Back in the 1950s and 60s, growth attenuation — which refers only to the hormone treatment — was sometimes prescribed for girls who were expected to grow very tall. But the first known case of stunting a disabled child to ostensibly improve her life popped up in a medical journal in 2006. A Seattle couple wanted to keep their daughter, Ashley, small enough to participate in family activities as she grew up. So doctors gave her high doses of hormones that pushed her body into early puberty and stunted her growth, and removed her uterus and breast buds to prevent discomfort.

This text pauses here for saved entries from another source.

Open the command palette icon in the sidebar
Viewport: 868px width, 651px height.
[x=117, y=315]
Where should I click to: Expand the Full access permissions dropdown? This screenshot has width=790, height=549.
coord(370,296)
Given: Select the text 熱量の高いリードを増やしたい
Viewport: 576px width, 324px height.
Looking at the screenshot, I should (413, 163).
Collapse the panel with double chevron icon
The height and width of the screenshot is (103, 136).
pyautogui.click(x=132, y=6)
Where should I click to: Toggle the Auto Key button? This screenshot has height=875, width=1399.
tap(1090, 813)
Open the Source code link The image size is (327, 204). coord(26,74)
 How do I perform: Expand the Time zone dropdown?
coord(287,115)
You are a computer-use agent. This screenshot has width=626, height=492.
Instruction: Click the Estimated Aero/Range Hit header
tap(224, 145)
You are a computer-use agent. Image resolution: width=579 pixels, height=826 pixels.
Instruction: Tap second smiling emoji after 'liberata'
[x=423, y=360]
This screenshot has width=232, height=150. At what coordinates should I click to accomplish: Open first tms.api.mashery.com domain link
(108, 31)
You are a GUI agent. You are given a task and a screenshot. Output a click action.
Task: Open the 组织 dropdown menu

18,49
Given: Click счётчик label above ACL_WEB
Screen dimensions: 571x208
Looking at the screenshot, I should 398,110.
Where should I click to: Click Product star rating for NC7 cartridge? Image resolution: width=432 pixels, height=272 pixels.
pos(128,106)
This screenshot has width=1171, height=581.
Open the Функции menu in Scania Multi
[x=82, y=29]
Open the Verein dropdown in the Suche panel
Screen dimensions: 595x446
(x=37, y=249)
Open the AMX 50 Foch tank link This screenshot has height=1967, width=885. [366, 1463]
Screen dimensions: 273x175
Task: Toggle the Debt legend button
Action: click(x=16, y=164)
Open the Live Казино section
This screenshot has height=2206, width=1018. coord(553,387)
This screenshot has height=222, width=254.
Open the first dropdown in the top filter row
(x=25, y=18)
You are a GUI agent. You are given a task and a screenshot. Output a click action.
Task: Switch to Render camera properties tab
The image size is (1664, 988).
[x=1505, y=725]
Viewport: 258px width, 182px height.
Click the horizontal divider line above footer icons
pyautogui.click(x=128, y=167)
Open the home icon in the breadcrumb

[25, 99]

More and more doctors have since received requests for growth attenuation. In a recent survey of the Pediatric Endocrine Society, most of whose members are in the U.S., 32 of 284 respondents said they had prescribed growth-stunting hormones to at least one disabled child.
But the practice is by no means widely accepted. Many doctors consider the treatment invasive and unnecessary, and refuse to prescribe it. The public, too, often reacts with everything from unease to revulsion.
“People are really entitled to grow and to become the people they were meant to be,” says Margaret Nygren, CEO of the American Association on Intellectual and Developmental Disabilities. “Would you ever want this kind of treatment done to you without your consent or knowledge? And if the answer is no, then why would one want to do that to someone else?”
Yet for Charley’s parents, that question is moot, because they have never been able to ask for her consent on anything. They have always had to imagine what their daughter would want.
Charley is a jumble of uncontrolled limbs with a floppy head that needs supporting. Her parents try to interpret what she feels by the pitch and volume of her moans, and whether her freckled face is relaxed or contorted in a gaping yawn because of intense muscle contractions. The warm sun on her skin can trigger a smile, but is it a sign of joy or a reflex?
After reading about Ashley, they convinced Paul Hofman, a pediatric endocrinologist in Auckland, New Zealand, that stunting Charley would help her. But the local ethics board dismissed the treatment as unnecessary.
So Jenn proposed a compromise: If she started the treatment outside New Zealand, could local doctors continue it at home?
The board said yes. The family found a doctor in South Korea who gave them the hormones.
Within days, they say, her seizures stopped and her stiff limbs became more pliable. Hofman says that may be because estrogen changes neurological activity and can relax muscles.
At 6, she began bleeding now and then in the way women sometimes do on birth control pills. Worried that she would have severe period pain like Jenn, the Hoopers discussed a hysterectomy. She would never be able to consent to sex, they reasoned, let alone to pregnancy.
The ethics board approved it. Charley was 7 when doctors removed her uterus.
It took nearly four years before she stopped growing.
Today, Charley joins her family on trips to the mall and vacations to Bali. Her parents soothe her by cuddling her in their laps and carrying her in their arms. None of that would be possible, they say, if she was bigger.
When Charley was 5, she almost died from a chest infection. Jenn began to wonder what they would say at her funeral; they couldn’t talk about her laughter or her favorite games. So they wrote up a bucket list for Charley with experiences they imagined a little girl would enjoy: Being a flower girl, meeting the Queen.
Would she actually like those things? They don’t know. But they believe she’d prefer checking items off the list to being stuck at home.
“We don’t expect her to live forever. We don’t want her to live forever. Who wants this life forever?” Jenn says. “So we give her the best life we can while we’ve got her.”